The Bush Administration has adopted exactly the right posture on the matter. Candor and consistency are not always public virtues. Torture is a crime against humanity, but coercion is an issue that is rightly handled with a wink, or even a touch of hypocrisy; it should be banned but also quietly practiced. Those who protest coercive methods will exaggerate their horrors, which is good: it generates a useful climate of fear. It is wise of the President to reiterate U.S. support for international agreements banning torture, and it is wise for American interrogators to employ whatever coercive methods work. It is also smart not to discuss the matter with anyone.

Interrogators should have clear boundaries with which to work--it's unjust to ask them to risk their careers by dealing in gradations that they are not clear on. This dilemma highlights how difficult it is to retain personal freedoms in an atmosphere of terrorism on a massive scale. There's a trade off: More security for less freedom and vice versa. It's unsettling.

What we certainly can do, however, is fortify our own borders. Build a wall on the southern border and possibly the northern one as well (around $30 billion, or less than a year in Iraq), aggressively check freight ships at the ports, hammer companies who hire illegals, and deport those non-residents who are here illegally. Institute a merit immigration program that allows us to take the pick of the litter from the some 1.5 billion people who'd like to come to the US.

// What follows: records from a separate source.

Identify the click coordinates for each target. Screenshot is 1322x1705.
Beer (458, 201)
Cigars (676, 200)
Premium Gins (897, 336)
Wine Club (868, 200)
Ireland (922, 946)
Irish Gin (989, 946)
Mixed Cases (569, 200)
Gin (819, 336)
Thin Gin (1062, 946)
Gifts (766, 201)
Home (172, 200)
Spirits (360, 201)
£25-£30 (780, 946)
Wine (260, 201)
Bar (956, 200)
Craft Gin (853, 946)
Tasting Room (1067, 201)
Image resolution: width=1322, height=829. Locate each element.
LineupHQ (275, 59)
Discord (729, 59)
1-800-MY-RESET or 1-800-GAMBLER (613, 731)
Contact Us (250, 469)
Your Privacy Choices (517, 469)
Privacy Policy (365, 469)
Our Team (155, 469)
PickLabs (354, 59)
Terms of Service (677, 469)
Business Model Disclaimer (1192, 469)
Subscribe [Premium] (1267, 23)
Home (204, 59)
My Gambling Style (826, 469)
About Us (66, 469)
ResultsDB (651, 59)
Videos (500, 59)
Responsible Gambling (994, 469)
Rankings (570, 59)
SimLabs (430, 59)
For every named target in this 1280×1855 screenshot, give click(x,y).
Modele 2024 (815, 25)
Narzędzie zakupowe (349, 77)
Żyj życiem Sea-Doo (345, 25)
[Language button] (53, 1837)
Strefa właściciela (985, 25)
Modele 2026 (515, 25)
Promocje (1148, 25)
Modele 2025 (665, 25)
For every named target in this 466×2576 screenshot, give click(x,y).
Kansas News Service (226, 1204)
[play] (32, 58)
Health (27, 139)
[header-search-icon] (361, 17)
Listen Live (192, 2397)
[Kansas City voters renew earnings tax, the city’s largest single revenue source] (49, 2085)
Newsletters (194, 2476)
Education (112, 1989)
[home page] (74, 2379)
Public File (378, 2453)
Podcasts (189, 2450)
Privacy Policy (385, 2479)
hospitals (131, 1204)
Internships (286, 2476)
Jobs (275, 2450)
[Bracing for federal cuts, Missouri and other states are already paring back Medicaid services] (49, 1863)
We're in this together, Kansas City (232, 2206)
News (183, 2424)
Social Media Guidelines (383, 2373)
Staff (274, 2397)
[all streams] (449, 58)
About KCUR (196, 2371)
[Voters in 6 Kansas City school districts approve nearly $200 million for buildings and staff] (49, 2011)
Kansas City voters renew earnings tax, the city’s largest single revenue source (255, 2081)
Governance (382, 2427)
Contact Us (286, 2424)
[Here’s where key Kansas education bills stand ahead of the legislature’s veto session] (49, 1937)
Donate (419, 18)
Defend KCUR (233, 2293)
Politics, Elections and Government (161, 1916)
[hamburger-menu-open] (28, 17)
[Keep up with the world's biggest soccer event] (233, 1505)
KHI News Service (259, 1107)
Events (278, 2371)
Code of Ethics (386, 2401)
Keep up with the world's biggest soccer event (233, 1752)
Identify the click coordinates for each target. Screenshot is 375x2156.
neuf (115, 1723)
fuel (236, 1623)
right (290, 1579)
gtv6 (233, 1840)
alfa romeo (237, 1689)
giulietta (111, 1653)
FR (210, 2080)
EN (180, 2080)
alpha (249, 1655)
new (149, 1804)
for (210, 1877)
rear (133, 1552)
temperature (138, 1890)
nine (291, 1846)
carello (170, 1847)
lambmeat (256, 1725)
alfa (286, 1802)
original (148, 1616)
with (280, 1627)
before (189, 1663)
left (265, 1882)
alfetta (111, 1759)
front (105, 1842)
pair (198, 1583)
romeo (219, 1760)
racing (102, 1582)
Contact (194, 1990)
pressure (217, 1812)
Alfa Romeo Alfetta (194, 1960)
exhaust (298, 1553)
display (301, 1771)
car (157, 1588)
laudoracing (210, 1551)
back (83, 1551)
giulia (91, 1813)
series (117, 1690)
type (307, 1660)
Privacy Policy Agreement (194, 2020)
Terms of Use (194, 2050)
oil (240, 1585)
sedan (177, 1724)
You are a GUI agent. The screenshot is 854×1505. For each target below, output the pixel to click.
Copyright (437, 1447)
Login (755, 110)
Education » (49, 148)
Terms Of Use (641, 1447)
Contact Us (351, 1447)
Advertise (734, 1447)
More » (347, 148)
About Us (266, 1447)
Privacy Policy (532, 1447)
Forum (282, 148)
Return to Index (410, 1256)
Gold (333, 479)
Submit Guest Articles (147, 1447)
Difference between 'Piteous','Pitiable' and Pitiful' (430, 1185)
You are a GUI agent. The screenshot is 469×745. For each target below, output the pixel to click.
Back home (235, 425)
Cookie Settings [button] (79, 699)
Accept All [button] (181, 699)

We should also look hard at ending or severely limiting immigration from the Middle East and Islamic parts of South Asia. The recent riots in France and Australia highlight how resistant Islamic culture is to assimilation. They abuse the welfare state, congregate in ethnic enclaves, and attack those hostile to their way of life. These countries are characterized by moderately low IQs--we could more than compensate for them by rolling the red carpet out to more people from Europe and East Asia. It wouldn't be a perfect filter, but it would help.

++Added++The President responded to the revelation today (December 17):
President Bush said Saturday he has no intention of stopping his personal authorizations of a post-Sept. 11 secret eavesdropping program in the U.S., lashing out at those involved in revealing it while defending it as crucial to preventing future attacks...

Bush said the program was narrowly designed and used "consistent with U.S. law and the Constitution." He said it is used only to intercept the international communications of people inside the United States who have been determined to have "a clear link" to al-Qaida or related terrorist organizations.
So it looks like the Administration is going to challenge the presumption by some that the executive order and subsequent reviews of the program were illegal.